(Pixel coordinate grounding data)
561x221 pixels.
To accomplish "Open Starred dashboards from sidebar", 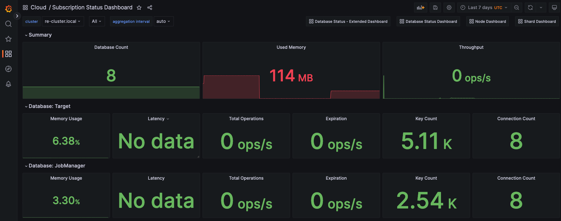I will (x=8, y=39).
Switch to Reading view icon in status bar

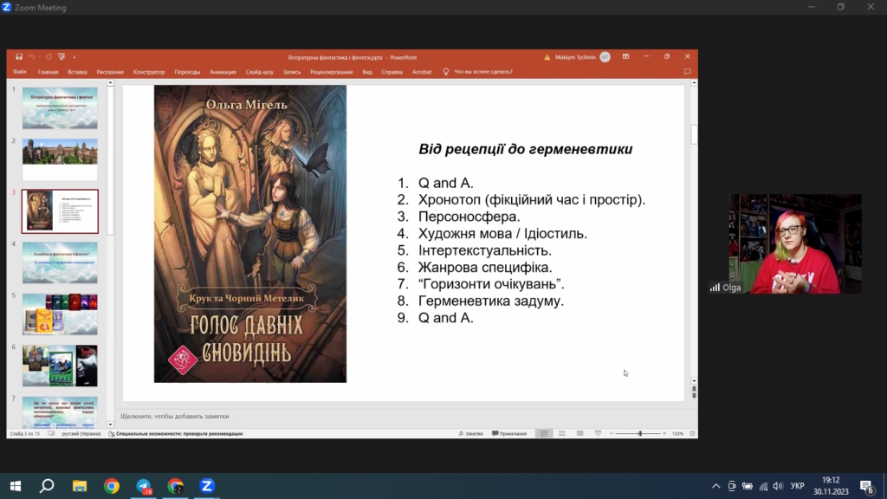tap(579, 433)
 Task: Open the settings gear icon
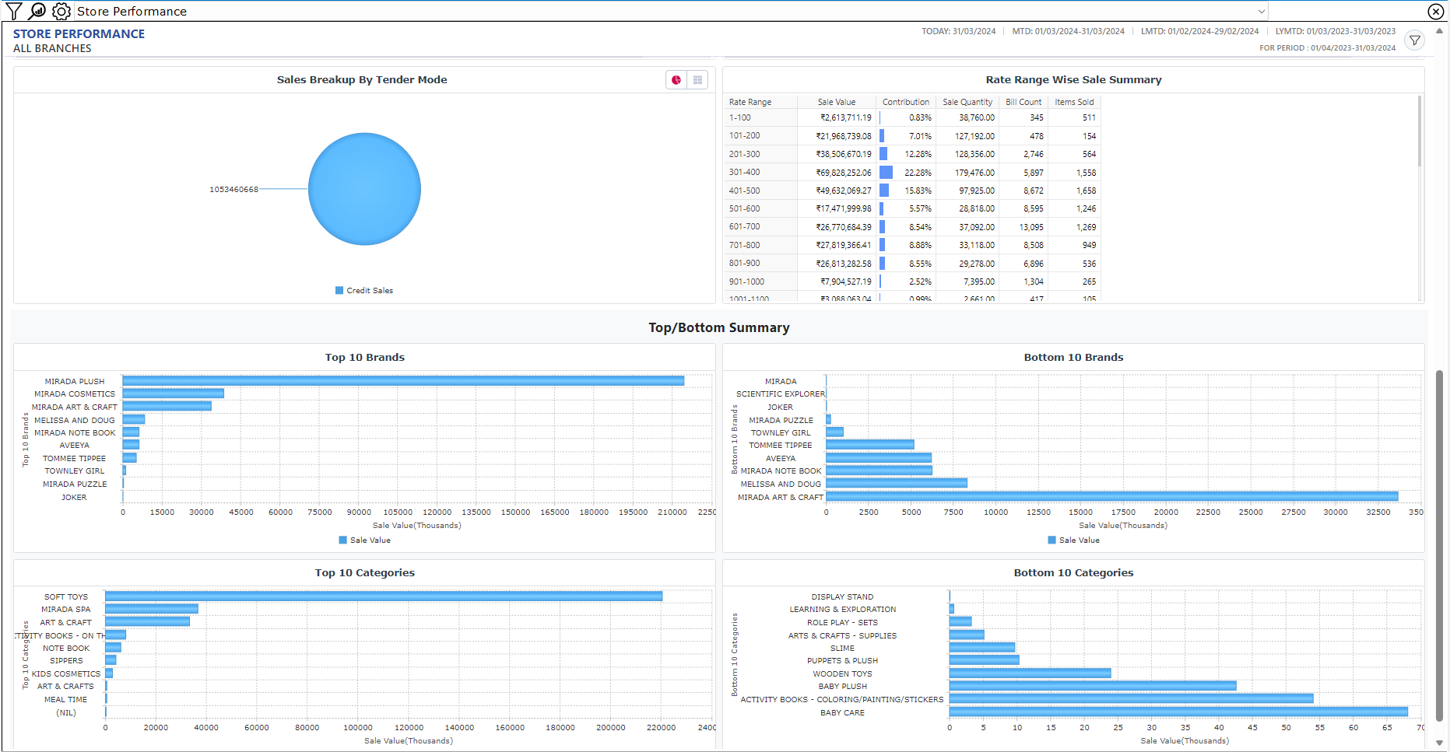pyautogui.click(x=61, y=11)
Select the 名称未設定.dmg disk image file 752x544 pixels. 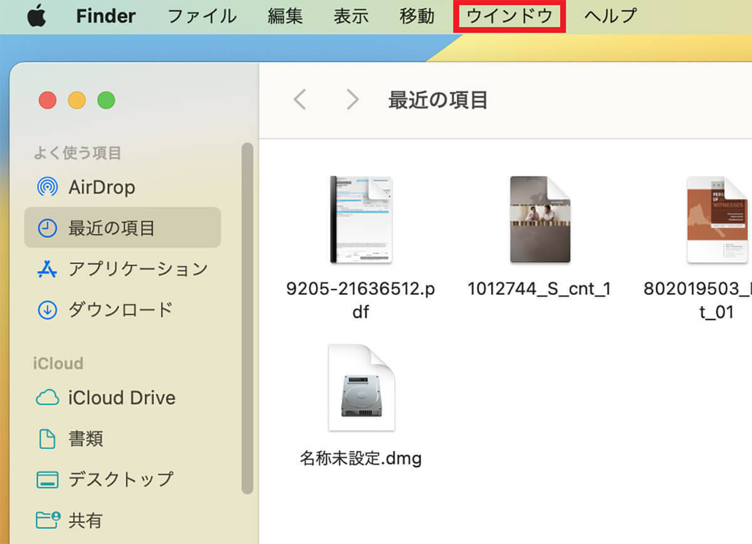point(361,388)
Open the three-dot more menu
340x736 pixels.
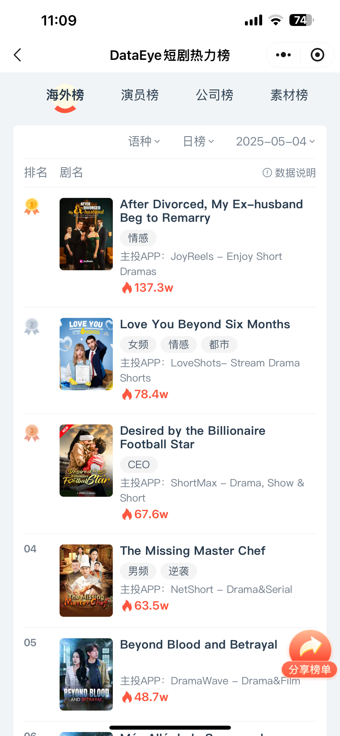(283, 55)
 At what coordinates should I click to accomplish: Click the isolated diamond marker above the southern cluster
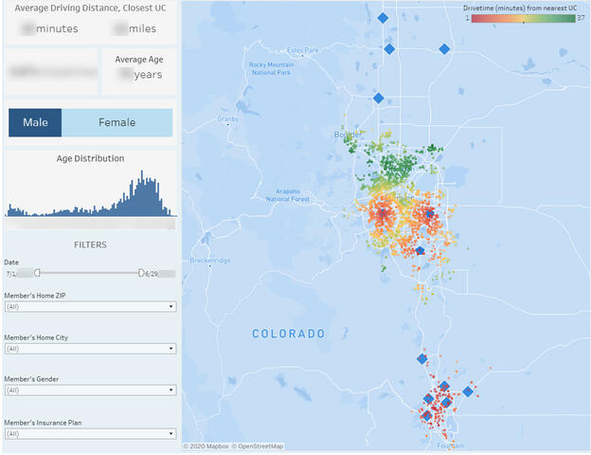click(422, 358)
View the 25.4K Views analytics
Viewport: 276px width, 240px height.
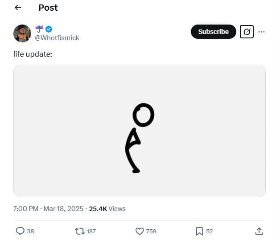point(107,208)
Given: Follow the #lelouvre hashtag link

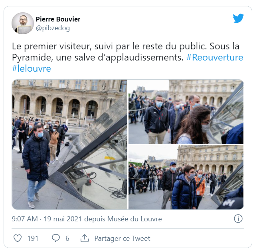Looking at the screenshot, I should 31,68.
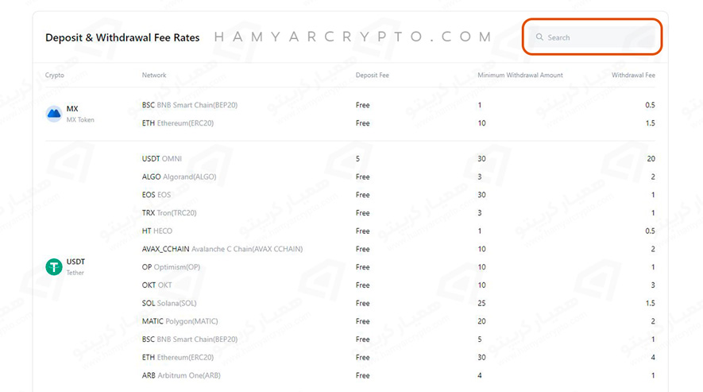Viewport: 703px width, 392px height.
Task: Click Minimum Withdrawal Amount column header
Action: pos(520,76)
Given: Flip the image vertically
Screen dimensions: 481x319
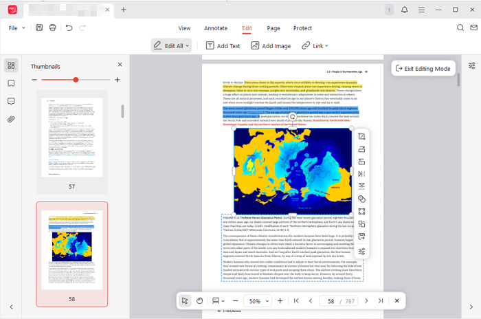Looking at the screenshot, I should click(x=361, y=186).
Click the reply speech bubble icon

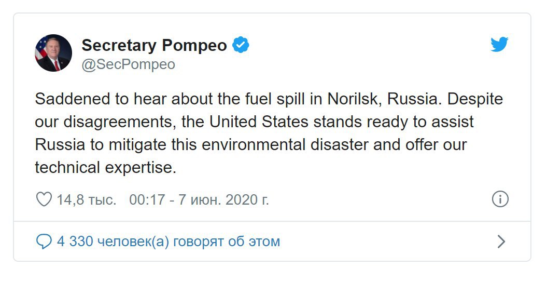coord(44,241)
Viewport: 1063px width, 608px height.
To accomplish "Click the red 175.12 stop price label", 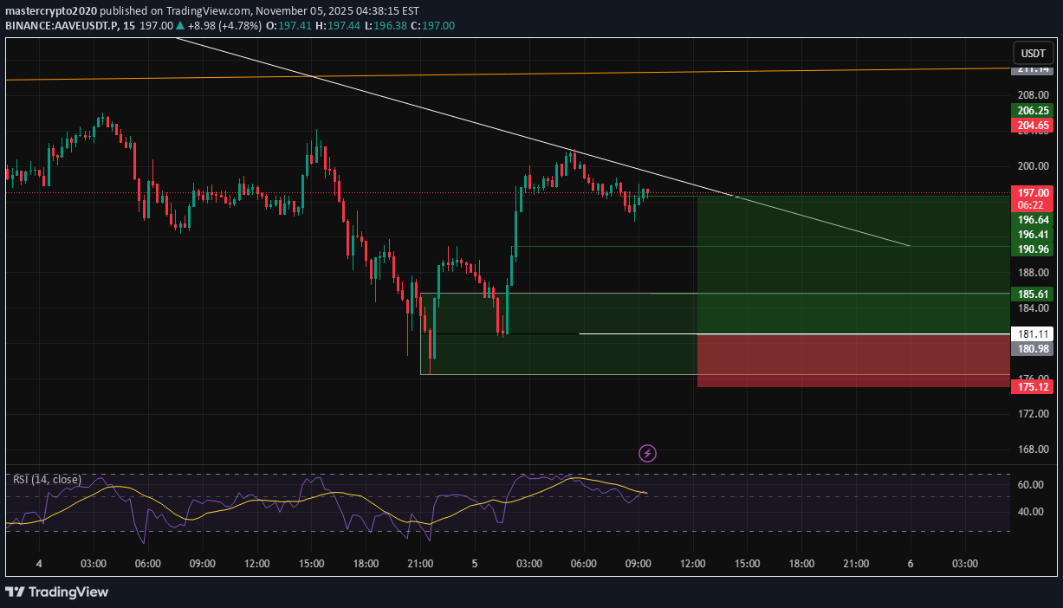I will tap(1033, 387).
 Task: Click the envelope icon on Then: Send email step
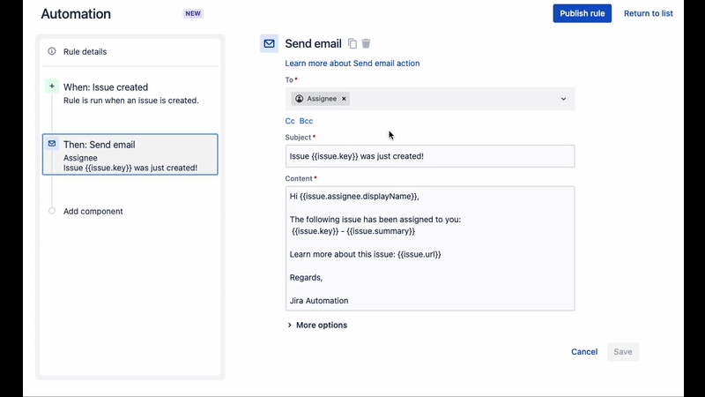(52, 144)
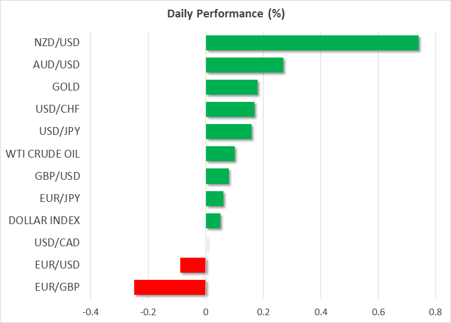Click the GBP/USD bar
The height and width of the screenshot is (323, 451).
[x=217, y=176]
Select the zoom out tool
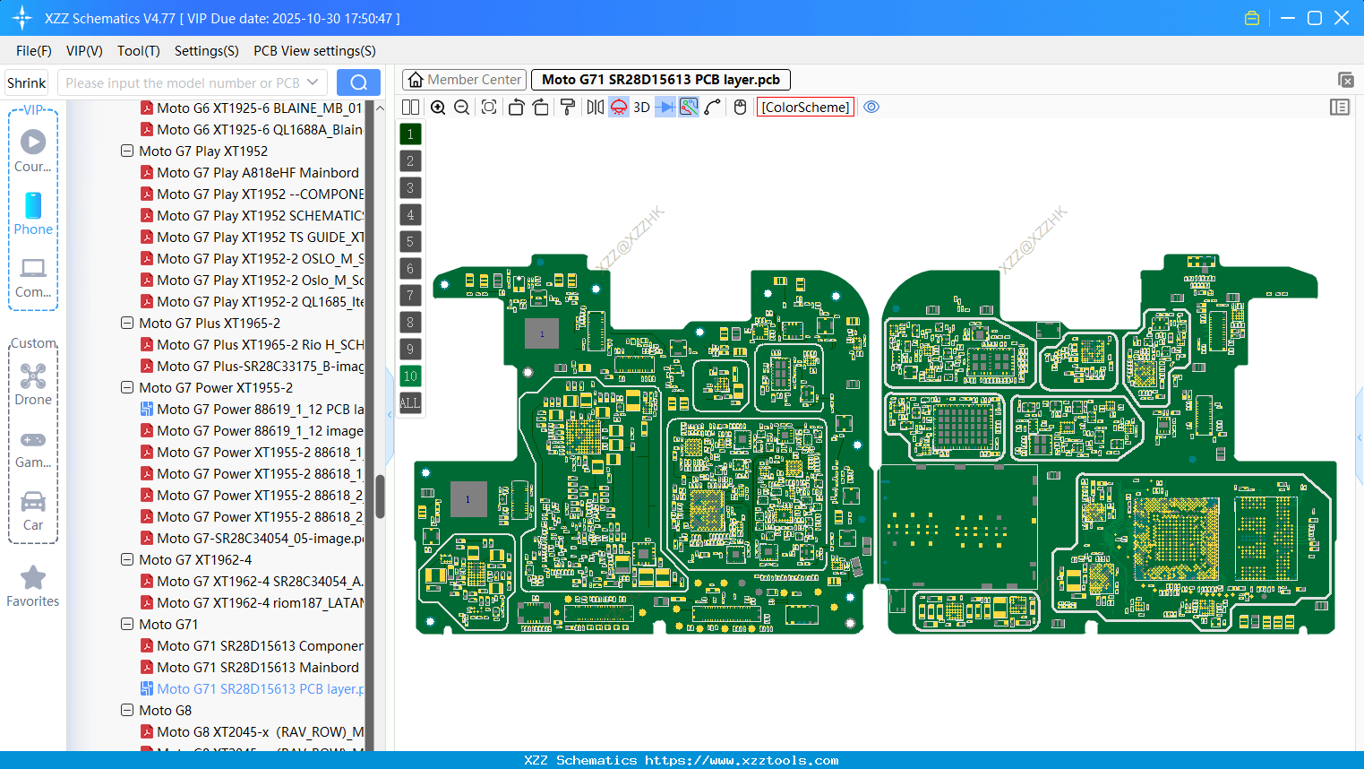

DESCRIPTION OF THE TASK: Give back, word for word, the lines from the line that contains "Task: Click the" through the last line of the records, with no pictures and nothing else.

RESPONSE BOX:
 Task: Click the envelope icon on Then: Send email step
(52, 144)
Click the GBP/USD bar
The height and width of the screenshot is (323, 451).
[x=217, y=176]
Select the zoom out tool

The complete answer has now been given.